TASK PROMPT
From the entries that follow, pick out all lines holding "Image".
⁂
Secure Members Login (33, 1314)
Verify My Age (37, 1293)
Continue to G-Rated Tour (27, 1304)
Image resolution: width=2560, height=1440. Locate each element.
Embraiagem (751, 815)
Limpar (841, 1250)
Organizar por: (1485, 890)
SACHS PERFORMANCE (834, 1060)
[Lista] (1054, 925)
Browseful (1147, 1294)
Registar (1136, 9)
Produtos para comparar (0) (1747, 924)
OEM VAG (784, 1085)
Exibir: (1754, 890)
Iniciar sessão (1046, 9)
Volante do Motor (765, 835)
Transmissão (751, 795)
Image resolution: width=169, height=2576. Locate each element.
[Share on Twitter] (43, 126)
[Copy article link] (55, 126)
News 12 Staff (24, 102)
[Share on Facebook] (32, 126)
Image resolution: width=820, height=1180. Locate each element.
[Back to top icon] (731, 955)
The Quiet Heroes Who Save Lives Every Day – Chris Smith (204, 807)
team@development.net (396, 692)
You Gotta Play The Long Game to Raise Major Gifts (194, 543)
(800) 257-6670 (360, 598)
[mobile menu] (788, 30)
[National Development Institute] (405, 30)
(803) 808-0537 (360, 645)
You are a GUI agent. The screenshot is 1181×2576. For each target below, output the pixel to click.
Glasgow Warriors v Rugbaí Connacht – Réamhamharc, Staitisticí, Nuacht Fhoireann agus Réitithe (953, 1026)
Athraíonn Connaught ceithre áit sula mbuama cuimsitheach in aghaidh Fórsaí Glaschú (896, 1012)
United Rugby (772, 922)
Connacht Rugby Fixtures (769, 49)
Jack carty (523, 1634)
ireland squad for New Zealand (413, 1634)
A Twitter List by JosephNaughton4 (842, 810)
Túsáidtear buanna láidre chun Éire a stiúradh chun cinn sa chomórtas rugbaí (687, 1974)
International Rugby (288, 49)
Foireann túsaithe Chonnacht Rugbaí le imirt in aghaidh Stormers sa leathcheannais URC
⁂
SOLUTION
Image resolution: width=2560, height=1440. Locate each element.
Image resolution: width=169, height=2576. Locate each element.
Image resolution: width=820, height=1180. Locate each element.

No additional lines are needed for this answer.